_Dataset records_:
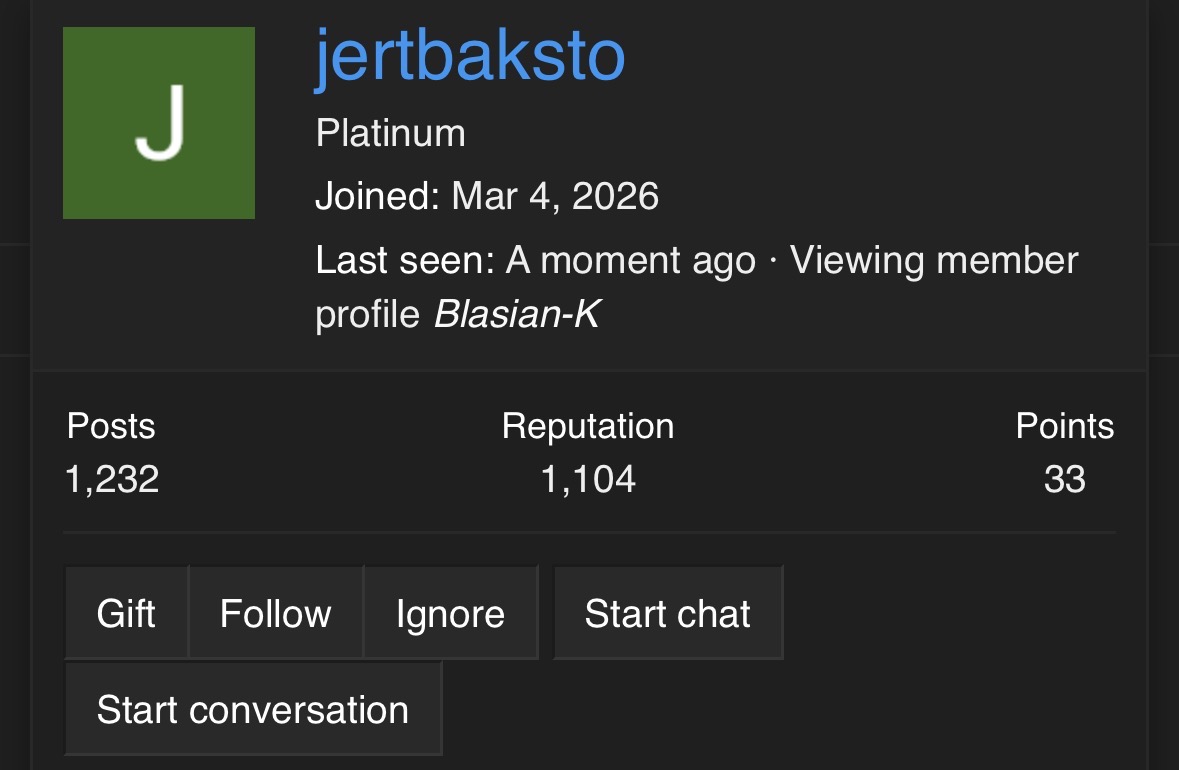1179x770 pixels.
Task: Follow the user jertbaksto
Action: click(x=276, y=613)
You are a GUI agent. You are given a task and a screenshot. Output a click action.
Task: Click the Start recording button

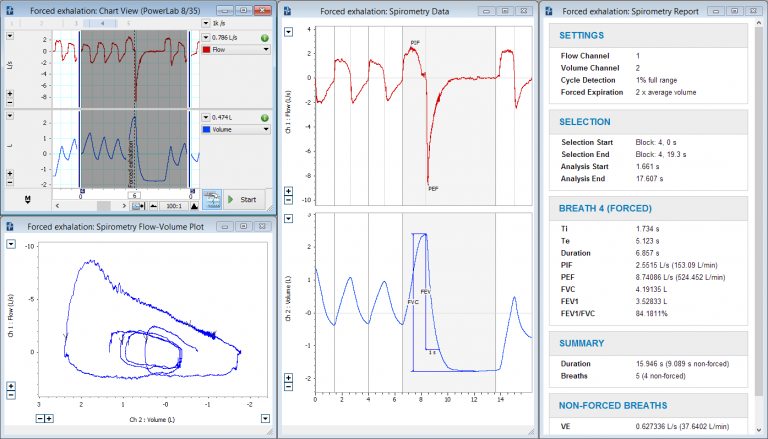click(x=248, y=200)
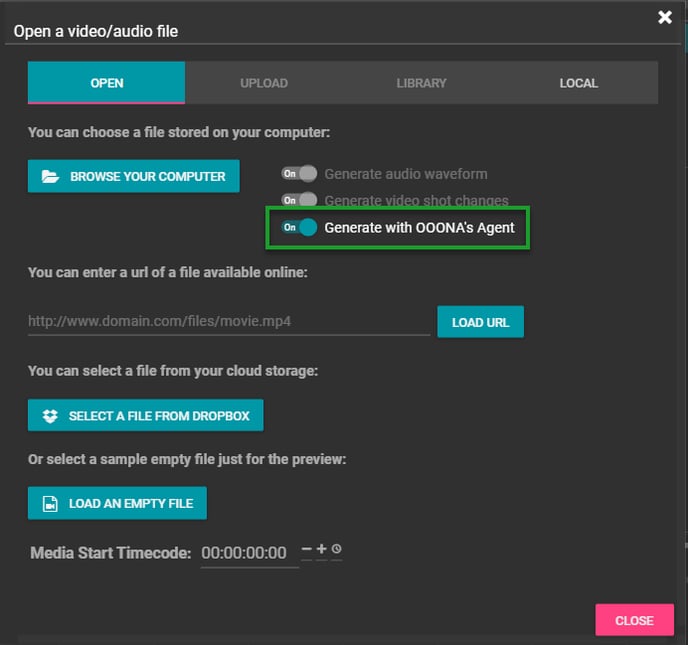Go to the LOCAL tab
The width and height of the screenshot is (688, 645).
click(x=578, y=83)
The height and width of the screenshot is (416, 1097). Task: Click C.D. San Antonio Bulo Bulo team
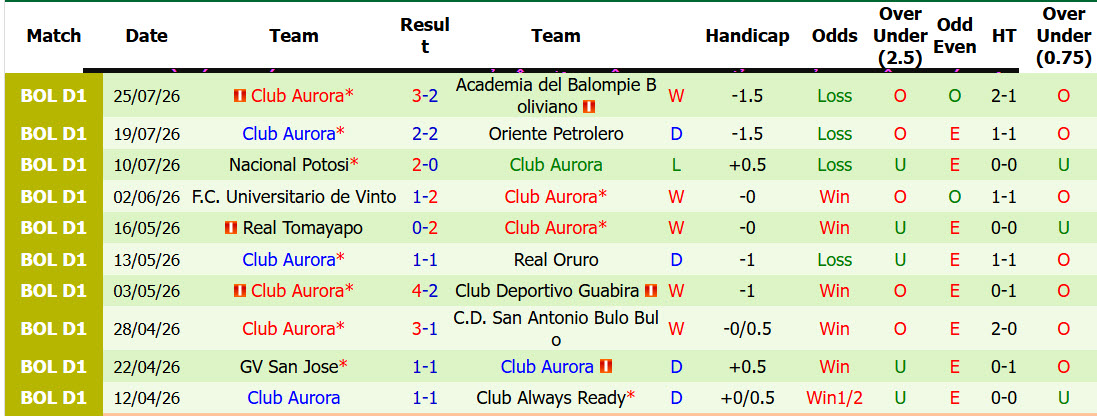pyautogui.click(x=556, y=329)
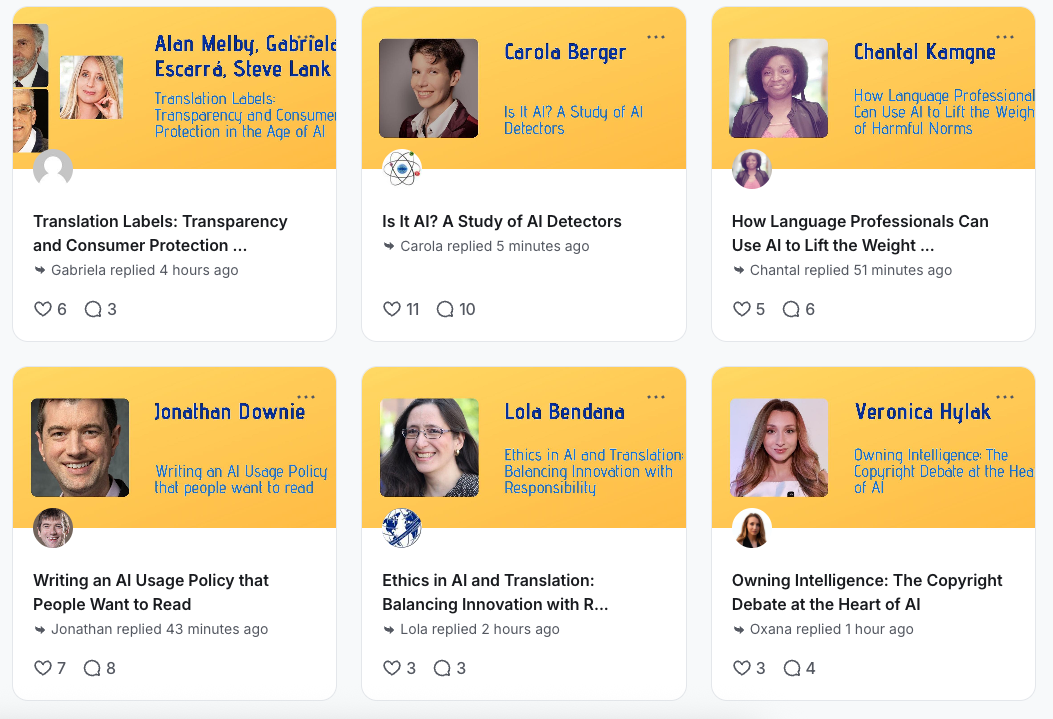Click the atom avatar on Carola Berger card
This screenshot has height=719, width=1053.
402,169
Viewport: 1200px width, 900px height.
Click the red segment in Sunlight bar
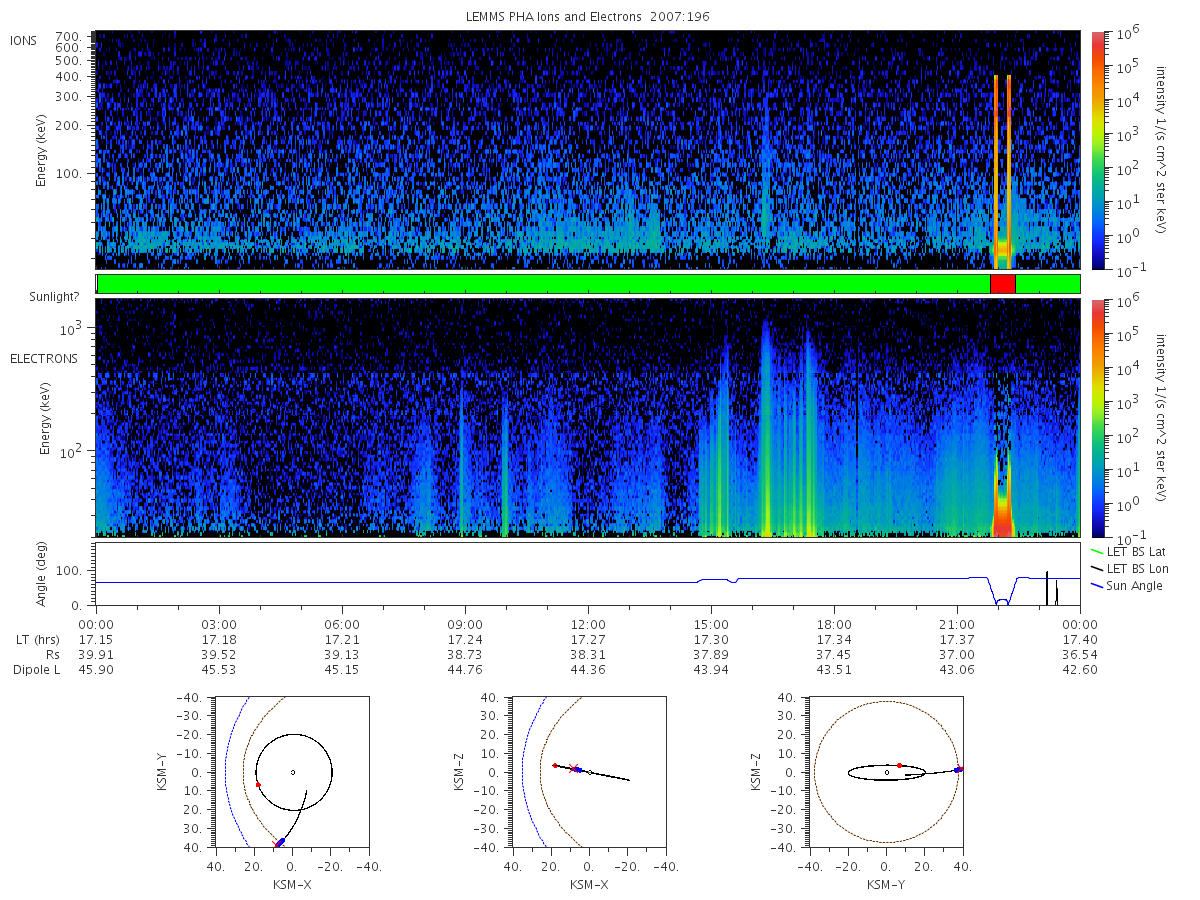pos(1003,284)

_Task to carry out_:
Your copy must hold exactly the lines from the one with "You are a GUI" to the end of the records above, both included, and no pictures.

_Solved problem_:
You are a GUI agent. You are given a task and a screenshot. Output a click action.
Task: Click the Start recording button

click(x=248, y=200)
Go to the LOCAL tab
The width and height of the screenshot is (688, 645).
click(x=578, y=83)
The height and width of the screenshot is (416, 1097). Task: Click C.D. San Antonio Bulo Bulo team
pyautogui.click(x=556, y=329)
Click the atom avatar on Carola Berger card
This screenshot has height=719, width=1053.
402,169
Viewport: 1200px width, 900px height.
Click the red segment in Sunlight bar
pos(1003,284)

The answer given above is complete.